◆ **Daftar Tugas**
• A. Tuliskan kembali bagian kutipan tentang impian menua ini apa adanya, mulai dari kata-kata yang memuat "nenek dan cucunya, sama-sama" dan berhenti setelah "3 dolar semalam.".
• B. Menurut kutipan tentang impian menua ini, berapa tarif semalam hostel tempat petugas keamanan membawa perempuan tua di jembatan itu?

··· Kutipan Teks ···

Rabu, 10 September 2014

Impian Saya, Tua Bahagia Mati Masuk Surga

Orang mungkin bermimpi menjadi kaya, hidup makmur, berwajah rupawan, sukses dalam pekerjaan dan pergaulan. Tapi saya hanya punya satu impian. Ketika menua, saya ingin menjalaninya dengan bahagia, lalu kalau bisa, mati masuk surga. Mengapa?

nenek dan cucunya, sama-sama bahagia
Menjadi tua di jaman sekarang ternyata tidak mudah. Apalagi jika tak memiliki cukup tabungan atau keluarga yang peduli. Para lansia terpaksa menghabiskan hidupnya dengan menanggung kesepian di panti jompo, atau malah terlunta-lunta di penampungan para gelandangan. Ini yang tak saya inginkan. Andai euthanasia diperbolehkan di Indonesia, saya pilih euthanasia saja ketimbang menjadi uzur tapi menderita.
Saya teringat pengalaman saat melakukan perjalanan ke Siem Reap September awal. Di sebuah jembatan yang menghubungkan Central Market dengan Old Market, duduk perempuan tua etnis China dengan setumpuk tas dan barang bawaan. Dia duduk di sana sejak pagi hingga petang, sampai seorang petugas keamanan datang dan membawanya ke sebuah hostel seharga 3 dolar semalam.

··· Entri Data ···

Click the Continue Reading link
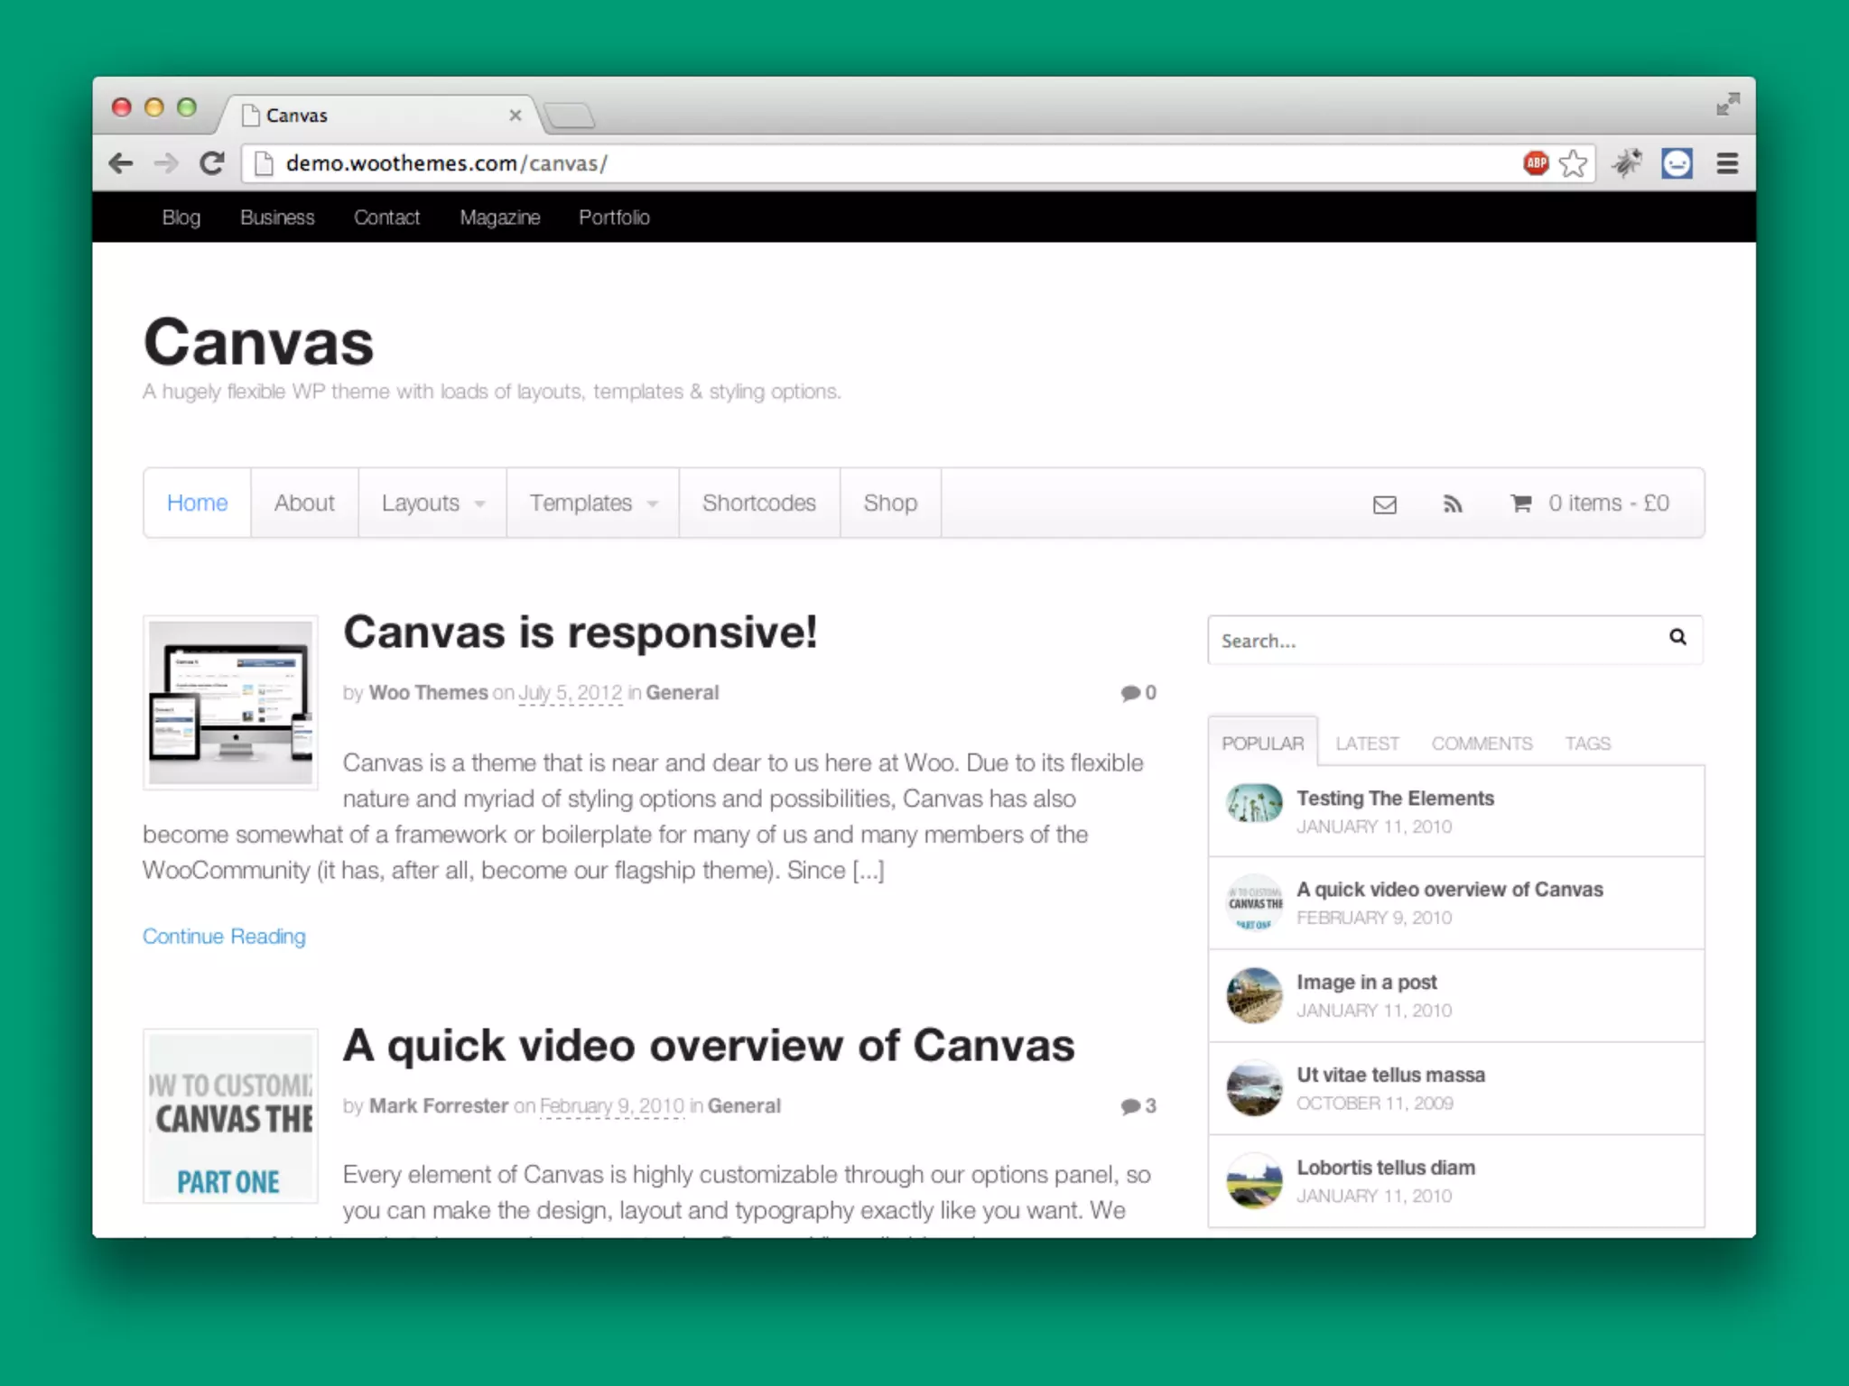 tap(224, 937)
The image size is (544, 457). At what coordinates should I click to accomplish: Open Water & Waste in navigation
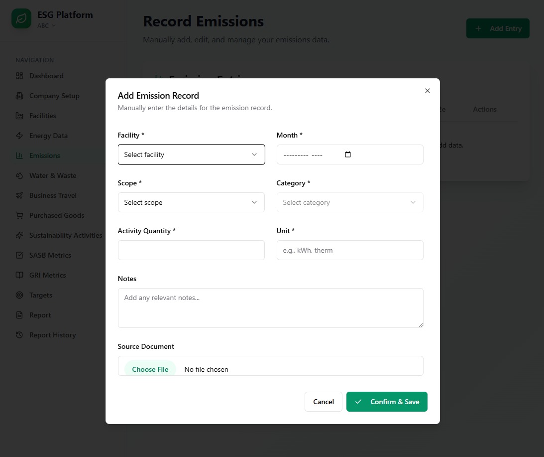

···
··· Entri Data ···

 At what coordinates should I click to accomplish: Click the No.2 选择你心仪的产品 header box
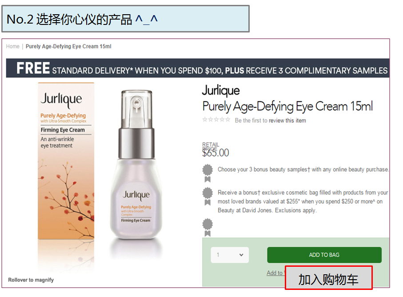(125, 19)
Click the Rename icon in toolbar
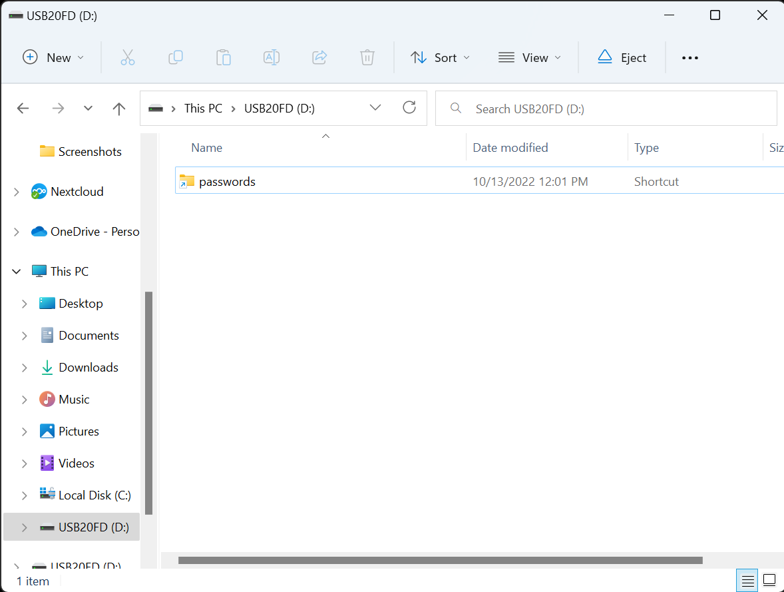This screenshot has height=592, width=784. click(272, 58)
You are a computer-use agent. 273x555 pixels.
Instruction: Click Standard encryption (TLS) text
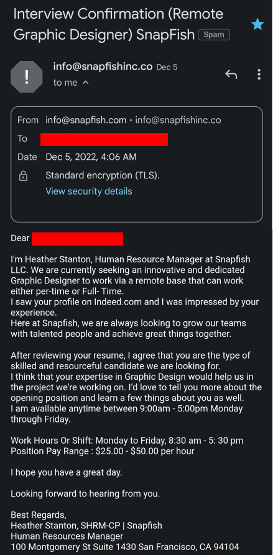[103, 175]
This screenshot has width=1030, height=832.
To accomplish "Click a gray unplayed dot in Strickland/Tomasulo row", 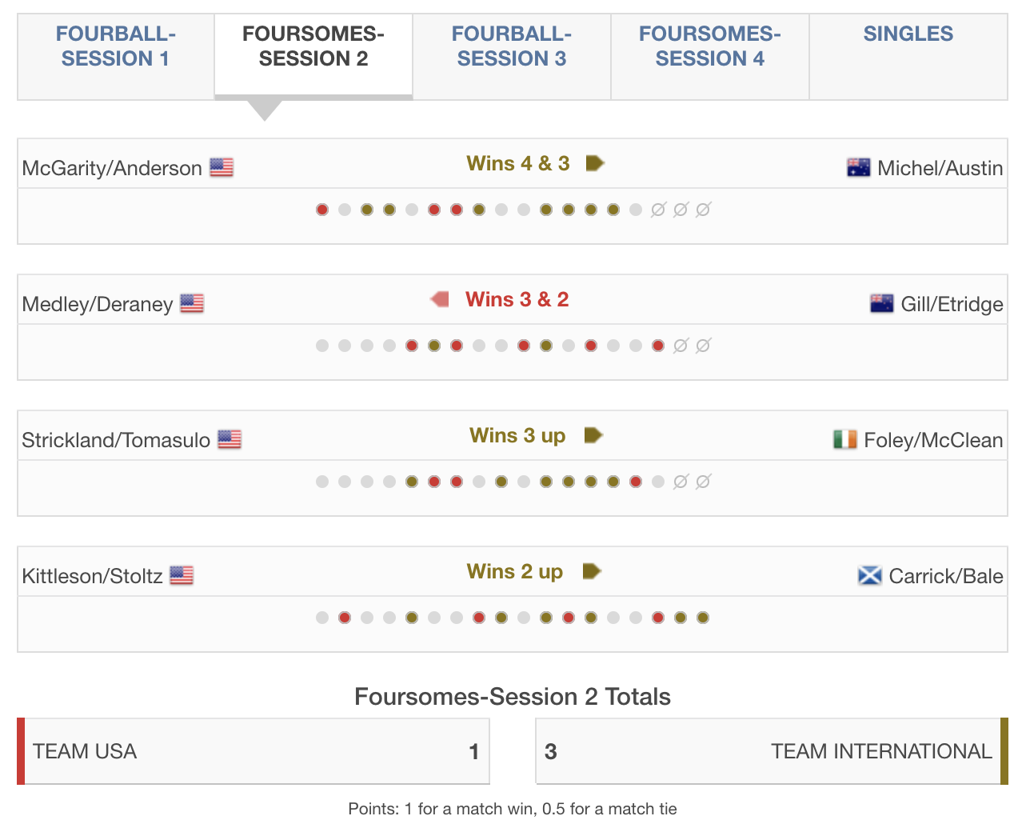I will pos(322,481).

···
··· Entri Data ···

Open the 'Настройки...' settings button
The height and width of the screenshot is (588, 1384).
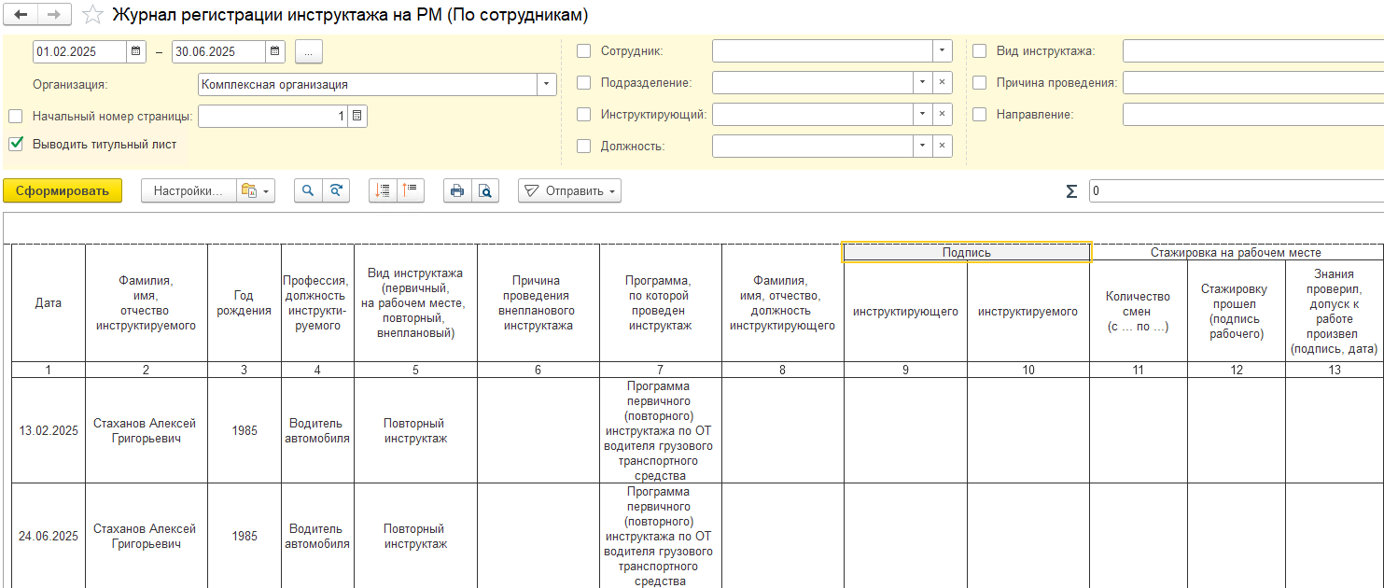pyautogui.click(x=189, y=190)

···

◆ **Hasil Latihan**
• A.
nenek dan cucunya, sama-sama bahagia
Menjadi tua di jaman sekarang ternyata tidak mudah. Apalagi jika tak memiliki cukup tabungan atau keluarga yang peduli. Para lansia terpaksa menghabiskan hidupnya dengan menanggung kesepian di panti jompo, atau malah terlunta-lunta di penampungan para gelandangan. Ini yang tak saya inginkan. Andai euthanasia diperbolehkan di Indonesia, saya pilih euthanasia saja ketimbang menjadi uzur tapi menderita.
Saya teringat pengalaman saat melakukan perjalanan ke Siem Reap September awal. Di sebuah jembatan yang menghubungkan Central Market dengan Old Market, duduk perempuan tua etnis China dengan setumpuk tas dan barang bawaan. Dia duduk di sana sejak pagi hingga petang, sampai seorang petugas keamanan datang dan membawanya ke sebuah hostel seharga 3 dolar semalam.

• B. 3 dolar semalam.